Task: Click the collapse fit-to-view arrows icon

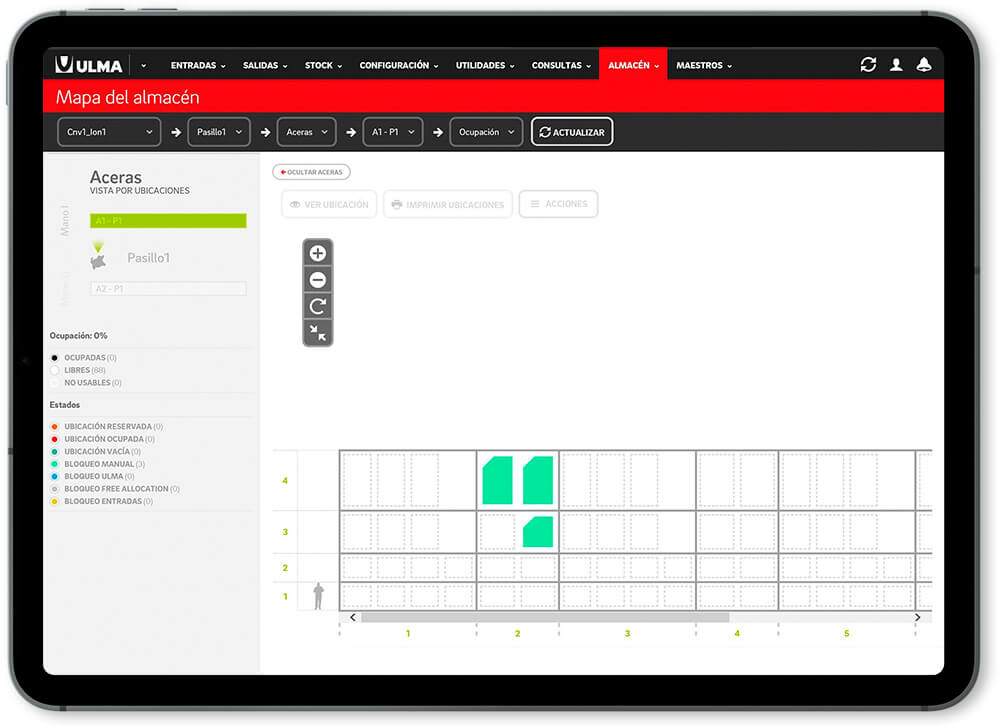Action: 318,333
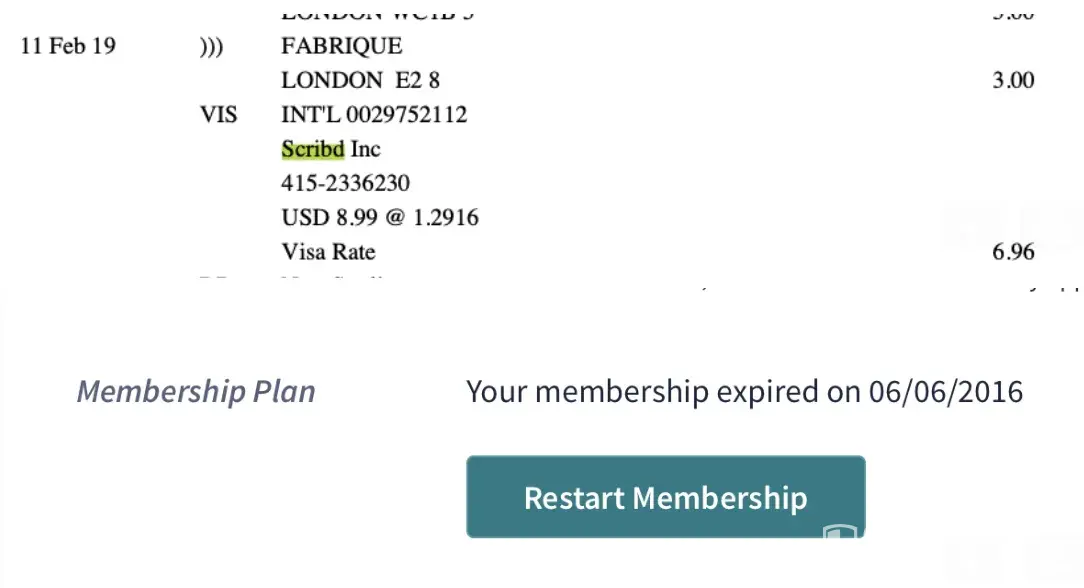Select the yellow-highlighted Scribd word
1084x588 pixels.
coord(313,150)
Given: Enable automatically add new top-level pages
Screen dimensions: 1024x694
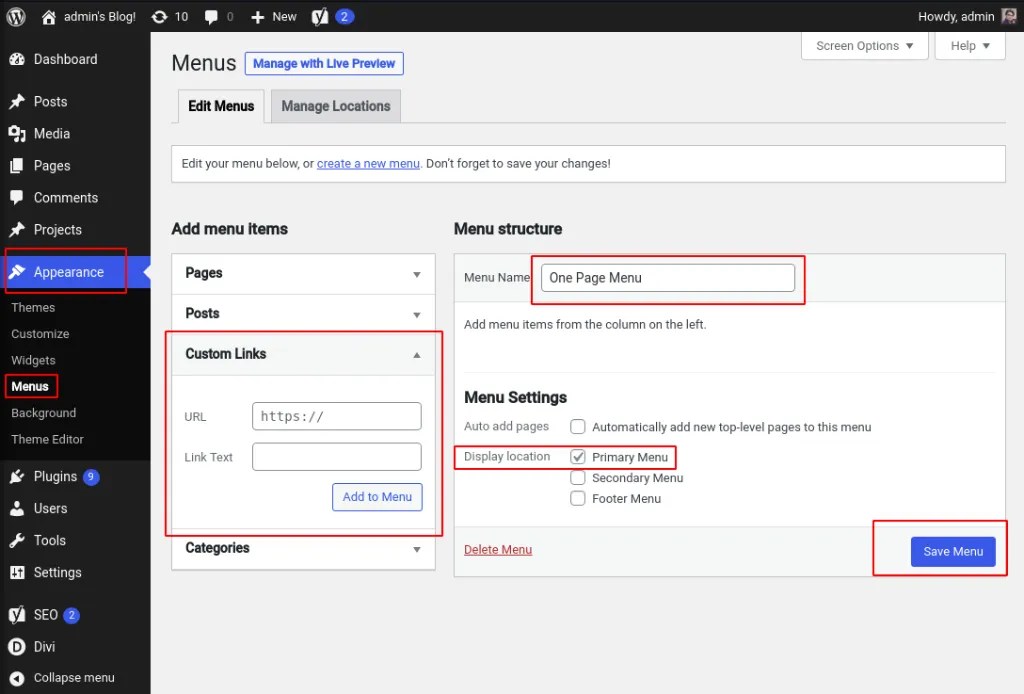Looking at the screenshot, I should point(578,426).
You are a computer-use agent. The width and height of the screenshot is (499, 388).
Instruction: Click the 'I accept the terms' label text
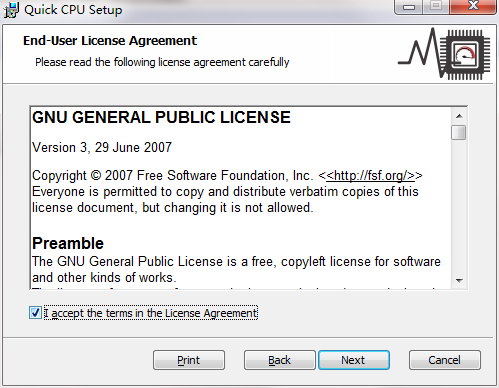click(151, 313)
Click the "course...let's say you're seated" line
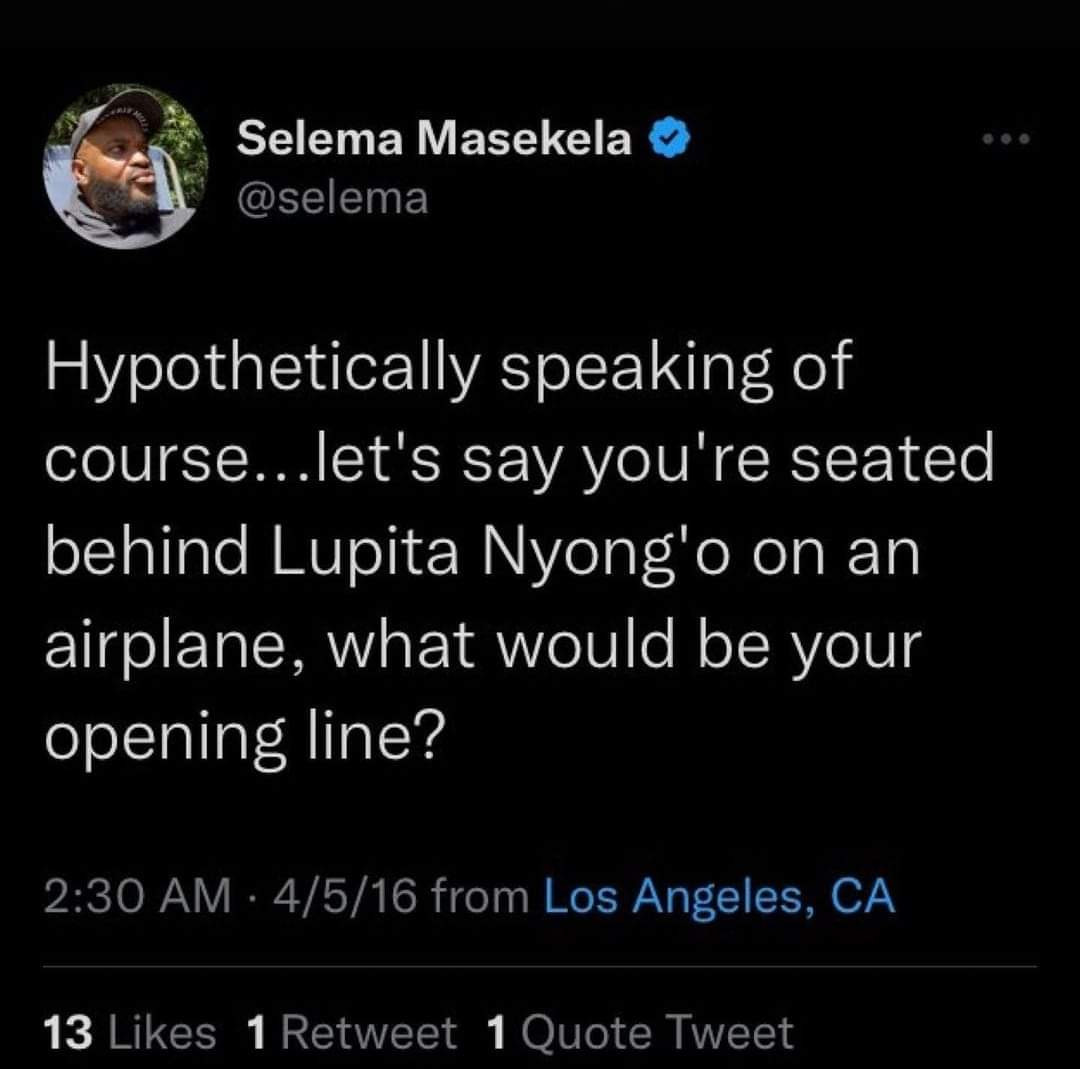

WORK REQUEST: No pictures belong in the answer. It must repeat exactly the lines from the line with "Given: Enable automatically" through the final line of the records.

FINISHED TASK:
Given: Enable automatically add new top-level pages
Screen dimensions: 1024x694
Looking at the screenshot, I should point(578,426).
You are a computer-use agent. The width and height of the screenshot is (499, 388).
Instruction: Click the 'I accept the terms' label text
click(151, 313)
Click the "course...let's say you're seated" line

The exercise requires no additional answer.